Jumping the Fence
Updated: Sep 1, 2017
It's been almost three months to the day since I left my job as a partner in a law firm. This time off has been longer than either of my maternity leaves and the last time I hadn't worked this long was the first year of law school, almost 14 years ago. Of course I still have a "job". I have a newly minted 4 year old and an almost two year old at home, for whom I am the primary caretaker. I also do most of the house and yard work, so those are jobs in a sense, but no one is paying me, so it seems they don't count. Currently, though, I'm sitting at a Culver's on the south side of Chicago, slightly ill from the ice cream I just ate, emailing Vermont roofers and sending my husband lists of items we need to order from Amazon for our new house in Vermont. Culver's has become my "remote" office when our babysitter is over, as the kids are like a couple of bloodhounds that can smell me within 100 yards, and so I can't get anything done at the house when they're in it. The ice cream is just an added bonus/curse.
We're moving to Vermont in May 2018. This was all my idea, and while I'm still partially in love with it, most nights I toss and turn with doubt. You see, before we decided to move, Boris and I were running your standard fairly successful upper middle class household in Chicago. We had one baby, with one on the way, he ran a successful post-production film company with two partners and I was a partner in a small litigation law firm. We owned (and currently own) a lovely brick home built in 1924,with plenty of charm and room, and were starting to build relationships with our neighbors. With our second baby approaching, though, I was lonely. We had no immediate family within two hours of us and most of our close friends from college and early adulthood had fled the city for a simpler life. Both of our commutes were long and neither of us were in love with our careers. So, I started to question, why exactly were we staying in Chicago. Neither of us had a good answer for that question, except that we loved our house and had good, stable jobs. This is certainly enough for plenty of people and sometimes I feel there is something wrong with me that it doesn't feel like enough. Now that we had real live baby that was growing by the minute, we both became daunted by the education choices that were going to be thrust upon us by the time our first child was 4. Would we try to test our kids into public magnet schools or send them to the neighborhood school whose reputation was slowly slipping? We could go the private Catholic route, but we're not Catholic and of course there's a price tag with that. Also, once we started down the private school path, we would be tied to our jobs simply to afford our kids' education. Boris and I both attended public school from kindergarten through high school, and both my parents are retired public school teachers, so this just didn't sit right with us.

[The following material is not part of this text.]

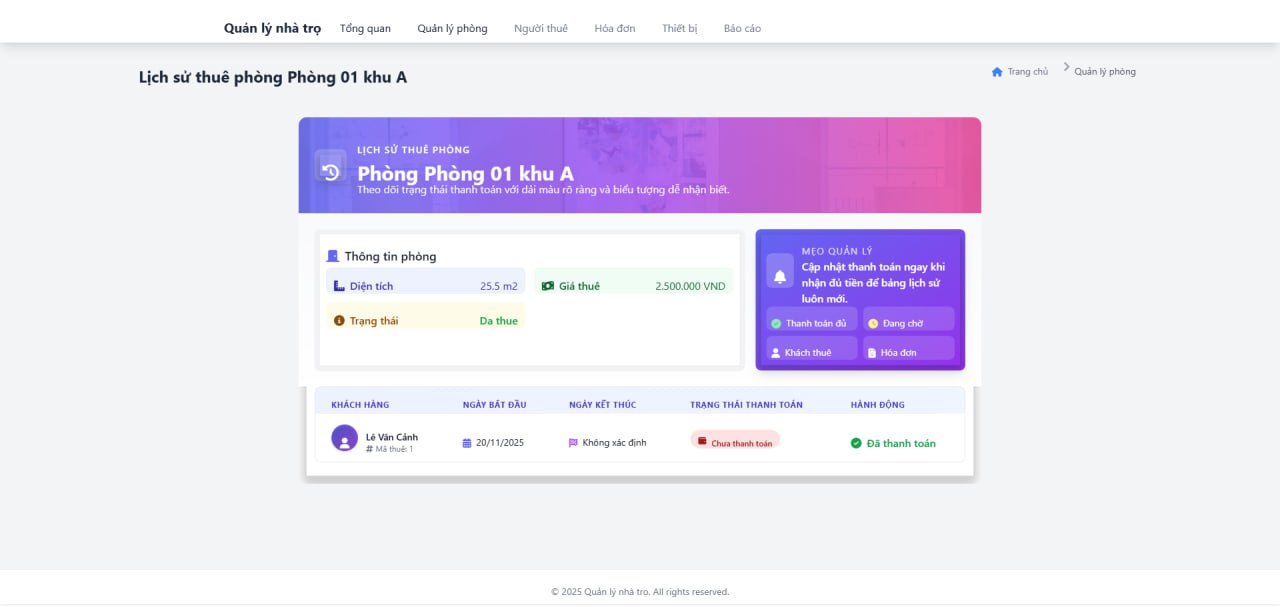Click the home icon next to Trang chủ breadcrumb
Viewport: 1280px width, 607px height.
click(996, 71)
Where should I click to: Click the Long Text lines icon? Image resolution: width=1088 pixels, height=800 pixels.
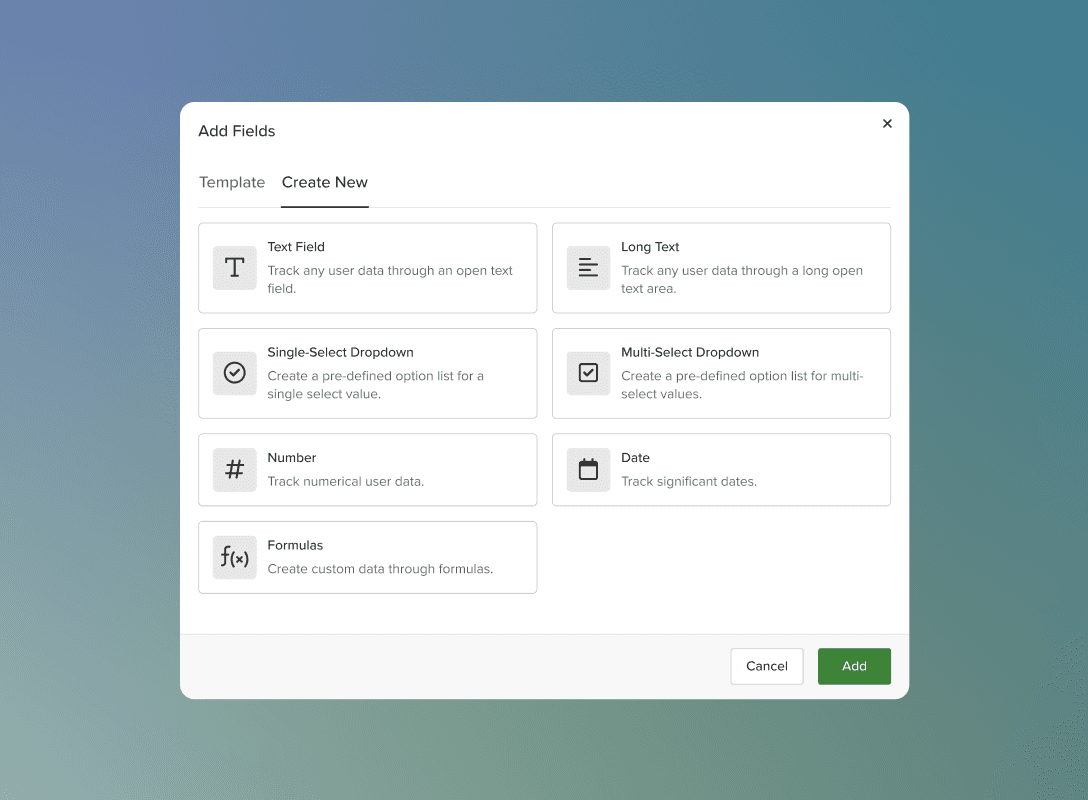click(x=588, y=268)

To get to the point, here's where we landed - homes in Vermont with a fair amount of land were substantially more affordable than a similar house in Chicago, and of course there is no land to be found here unless you want to commute two hours to the city. Also, my sister lives 15 minutes outside of Burlington with her three kids, which are close in age to my own. Next, public schools in Vermont are better than those in Chicago and there's no testing in anywhere, you simply go to the school closest to where you live. Finally, given the money we'll save on school tuition and the lower cost of living, Boris can pursue a career in home renovations and I have more flexibility to decide whether to continue practicing law or perhaps take another career path.
That means, on August 15th we'll be closing on an old (as in built in 1900) farmhouse set on 22 acres. When I say this house needs some work, what I mean is, when other people have looked at this house they have run the other way (and we did the first time we saw it, but that's another post). We won't be moving until May of next year though, so in the meantime I'll be home with the kids, trying to get our house ready to sell, and Boris is in the process of doing some major renovations on our house (which I'll also share in the future) to make it more attractive to potential buyers and also to hone his renovation skills.
The real question that keeps me up at night though is, will this make us any happier? Will a life that is eventually "simpler" be any more fulfilling, or should we have stuck to our office jobs and just done more yoga?